Я пожал ему руку и доложил об исчезновении Альбина. С лица Густава сразу же исчезла улыбка.
— Барнаба,— обратился он ко мне, назвав меня моей подпольной кличкой, чем, вероятно, хотел подчеркнуть официальность разговора.— Знаешь, что я об этом думаю?
— Так точно, пан командир! — ответил я, стоя навытяжку.— Но ничего не могу сказать в свое оправдание.
— Ты хорошо знал Альбина?
— Мне казалось, что хорошо. Это очень талантливый парень.
— В мастерской работало только три человека,— сказал Густав, садясь.— Забава вне всяких подозрений. Протон — парень тихий и преданный, он никогда не совершит никакой глупости... Остается только этот поэт. Представляешь, какая для них радость — захватить радиостанцию? Да она для них ценнее десяти автоматов!
— Но ведь это только передатчик УКВ,— перебил я его.— Связь в пределах действий батальона…
— Неважно. Ведь из твоего Альбина вместе с кишками вытянут все, они все равно узнают, что вы начали монтировать более мощные радиостанции. Альбин нарисует им схемы и сообщит частоты, выдаст источники, откуда вы получали детали, опишет наш отряд и его место в общей иерархии организации... Они попали в яблочко, Барнаба, угодили нам прямо в лоб. А все потому, что какая-то глупая соплячка поссорилась с папочкой и мамочкой! Ничтожные щенки, и больше ничего! Странно, что немцы еще не пришли сюда, в этот дом!

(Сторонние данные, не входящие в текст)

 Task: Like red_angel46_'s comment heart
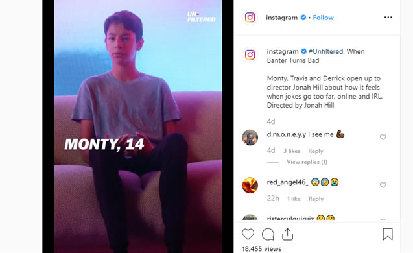coord(383,185)
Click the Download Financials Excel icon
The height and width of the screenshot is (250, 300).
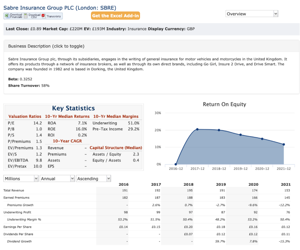(x=7, y=16)
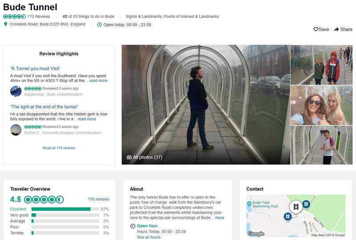
Task: Click the Excellent rating green bar
Action: click(x=61, y=209)
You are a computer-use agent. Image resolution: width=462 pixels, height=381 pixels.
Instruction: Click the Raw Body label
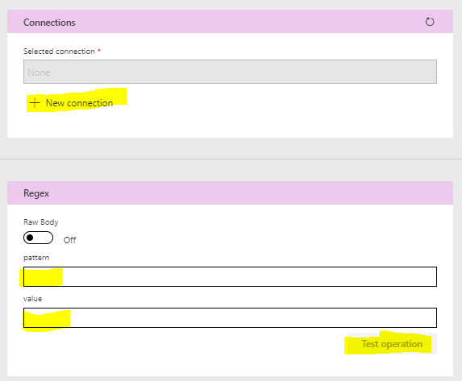40,222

— У него не было при себе ни одного документа,— я выложил перед Густавом документы Альбина.— Он, наверное, сообщил им фальшивый адрес.
— Тем сильнее его изуродуют! — пожал плечами Густав.— У него была ампулка с цианистым калием?
— Он не хотел носить ее с собой, боялся,— вынужден был сознаться я.— Альбин был очень эмоциональный малый и боялся принять яд в минуту депрессии.
— Депрессии…— язвительно улыбнулся Густав.— У двадцатилетнего парня? Как у дамочки после климакса? И ты допустил его к серьезной работе!
— У него был абсолютный слух...— защищал я Альбина.
— Ему уже, наверное, оборвали его чуткие уши! — продолжал злиться Густав.— А ты, Барнаба, несешь за все это ответственность, учти, будешь наказан за этот провал!